While indexing my data, I found that some nested documents are not stored correctly. I run Solr 8.3 and make use of the labelled relations as described in the docs.
Whenever a root entity, Parent
, has any amount of Child
entities, I generate the following PHP array:
[
'id' => 'b14ac9a0-e255-468b-a673-e125fd73d6f2',
'entity_type' => 'parent',
'title_t' => 'Andrea Cook',
'children' => [
0 => [
'id' => 'ce10380c-8006-4945-9078-296116ad5ab7',
'entity_type' => 'child',
'title_t' => 'Jordan Gibson',
],
1 => [
'id' => '0c191119-fae9-452e-aca2-b724a381f939',
'entity_type' => 'child',
'title_t' => 'Jane Gordon',
],
]
]
This is then encoded to the following JSON object:
{
"id": "b14ac9a0-e255-468b-a673-e125fd73d6f2",
"entity_type": "parent",
"title_t": "Andrea Cook",
"children": [
{
"id": "ce10380c-8006-4945-9078-296116ad5ab7",
"entity_type": "child",
"title_t": "Jordan Gibson"
},
{
"id": "0c191119-fae9-452e-aca2-b724a381f939",
"entity_type": "child",
"title_t": "Jane Gordon"
}
]
}
Which is in turn exactly what is returned by solr queries (plus the auto-generated values __root__
, __nest_path__
, etc).
Whenever a Parent
only has one Child
, they end up as an object in solr, instead of an array containing a single object.
{
"id": "b14ac9a0-e255-468b-a673-e125fd73d6f2",
"entity_type": "parent",
"title_t": "Andrea Cook",
"children": [
{
"id": "ce10380c-8006-4945-9078-296116ad5ab7",
"entity_type": "child",
"title_t": "Jordan Gibson"
}
]
}
{
"id": "b14ac9a0-e255-468b-a673-e125fd73d6f2",
"entity_type": "parent",
"title_t": "Andrea Cook",
"children": {
"id": "ce10380c-8006-4945-9078-296116ad5ab7",
"entity_type": "child",
"title_t": "Jordan Gibson"
}
}
I have made sure that the php array and JSON object are correctly formed until the moment they are passed to the HTTP client.
I have made sure that the array keys for children
arrays are numbered and start at 0.
Is that the expected behaviour?
Do I have to create a <fieldType/>
for the labeled relations (i.e. create a multivalued children
field)?

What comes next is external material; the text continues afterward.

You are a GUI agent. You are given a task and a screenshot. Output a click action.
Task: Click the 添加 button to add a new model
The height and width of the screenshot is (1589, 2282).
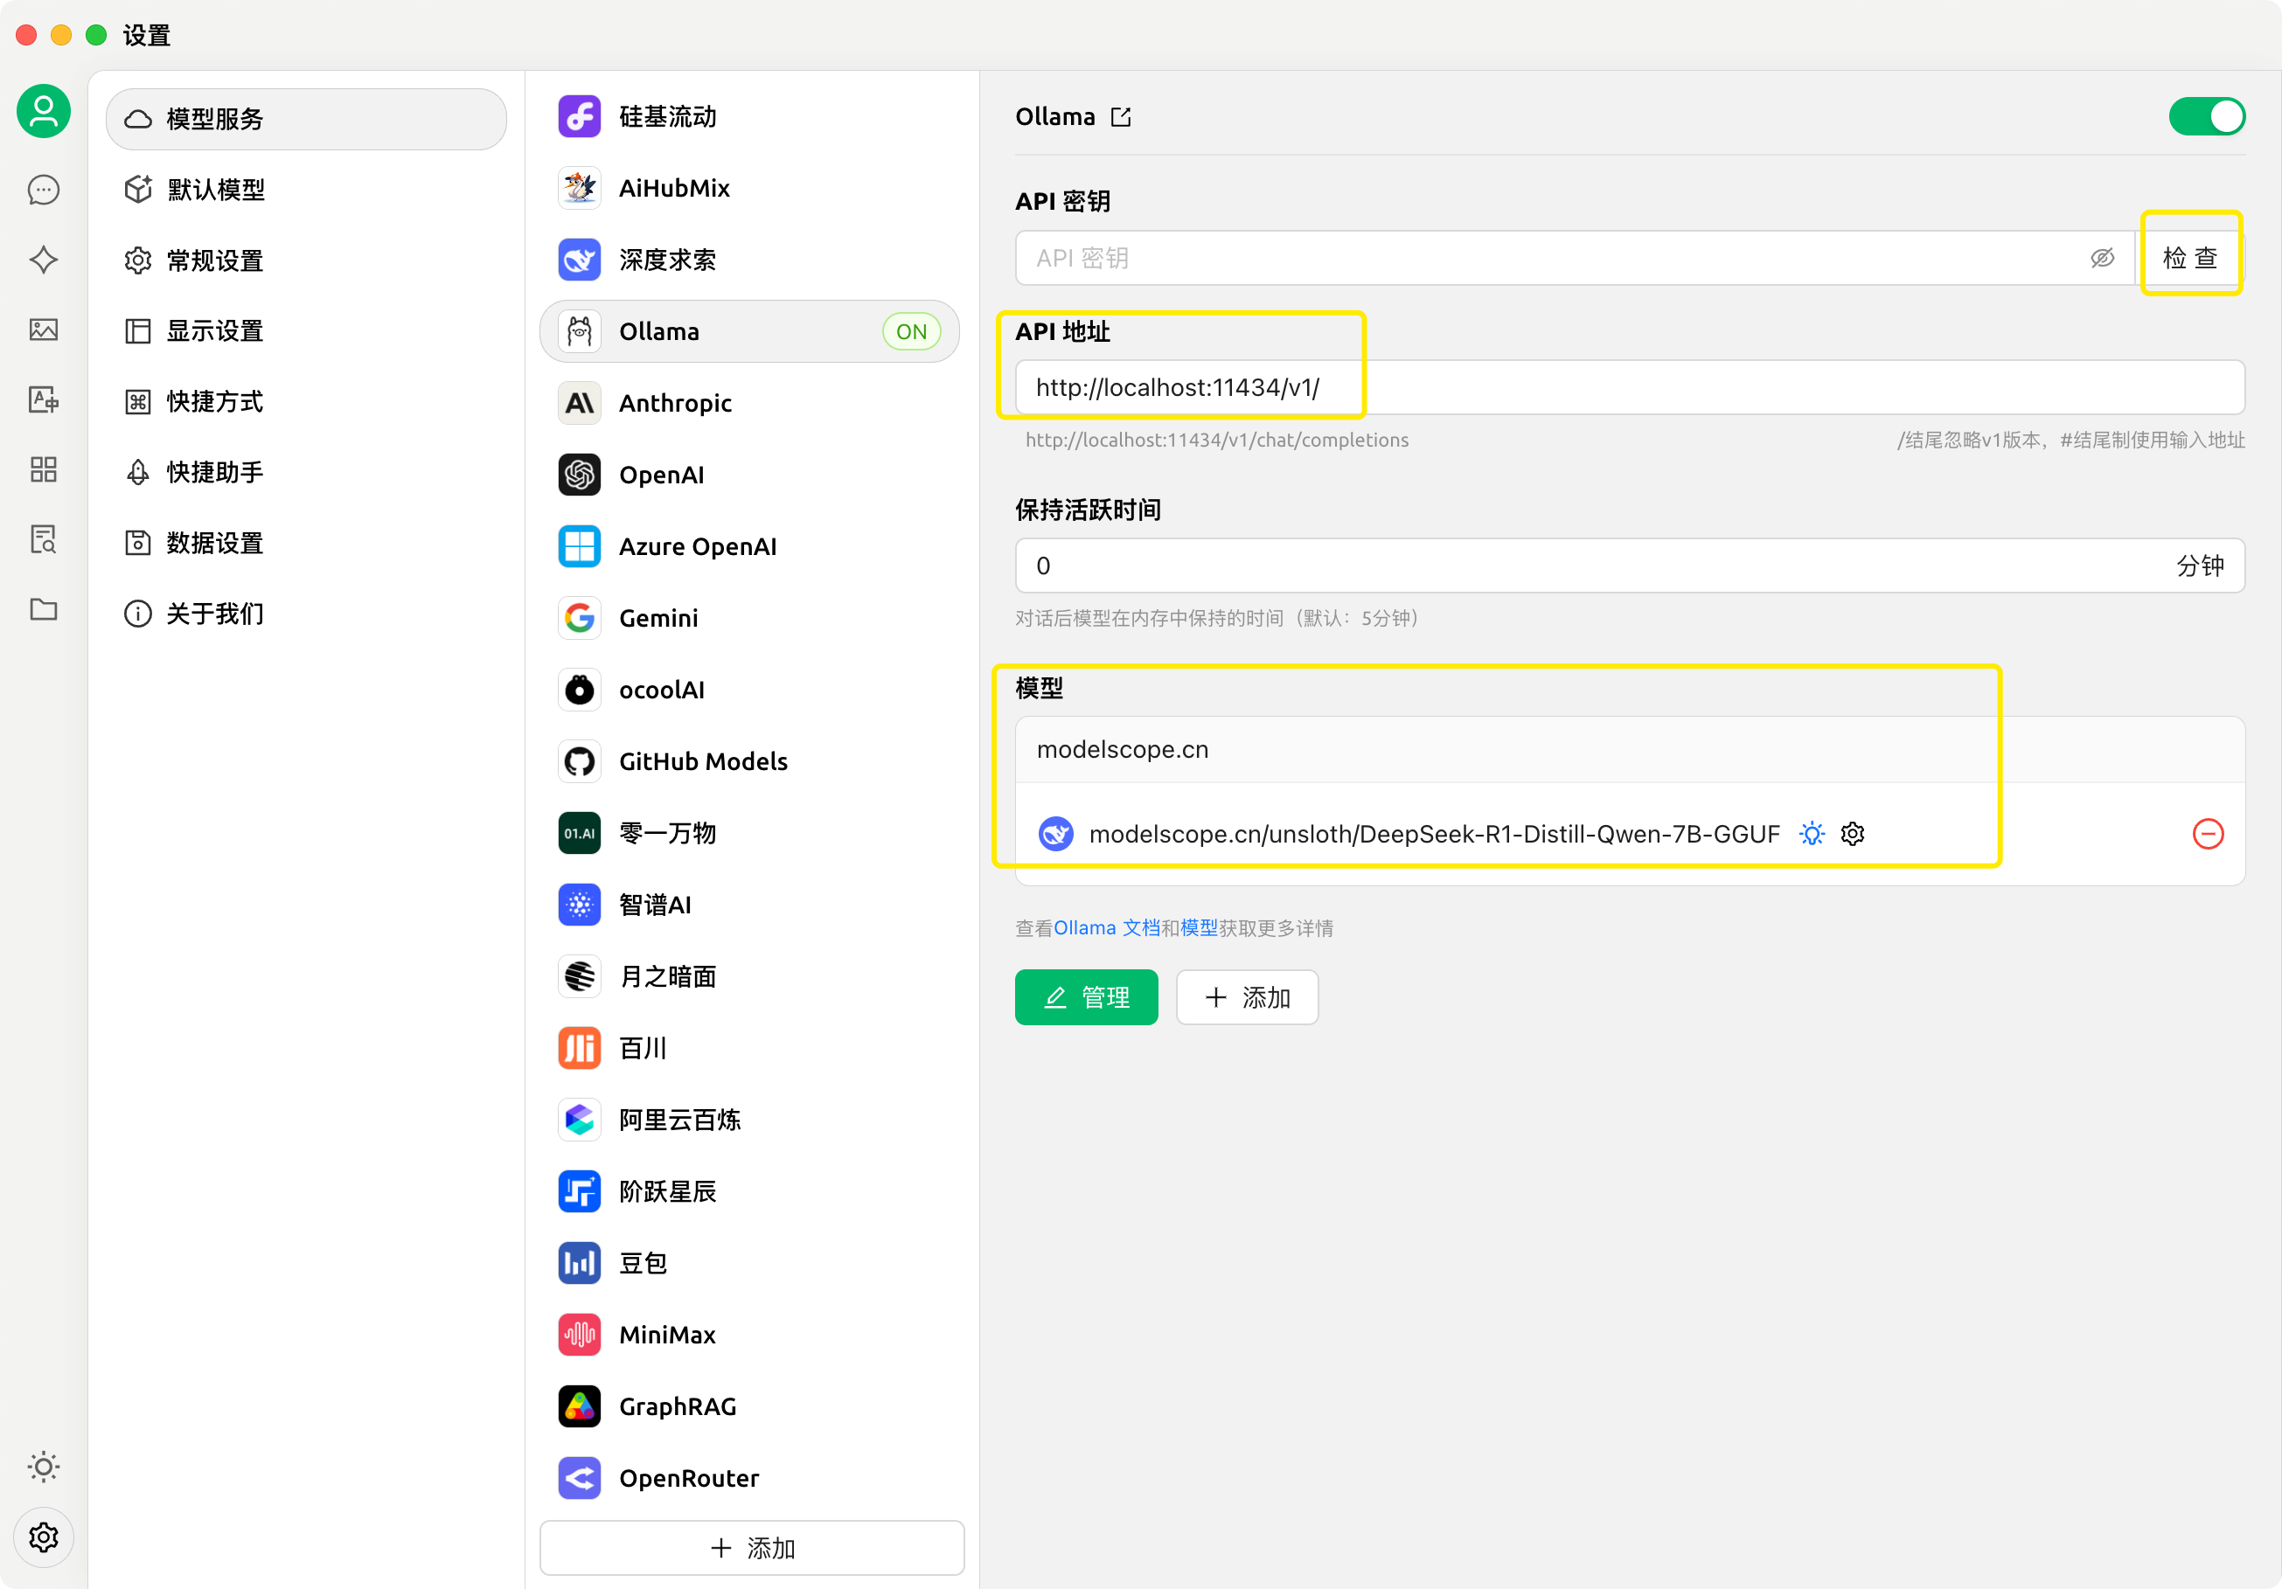[1246, 995]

If yes, then how would I do that? I haven't found any explanation yet.
What can I do to always get an array for children
in my search results, so that I don't have to check the data before iterating over it?
It finally occurred to me, that the array manipulation I programmed in PHP (array_map
, array_merge
, ...) were creating arrays with weird indices.
In order to fix that, I had to call array_values
, which creates pristine, zero-indexed arrays.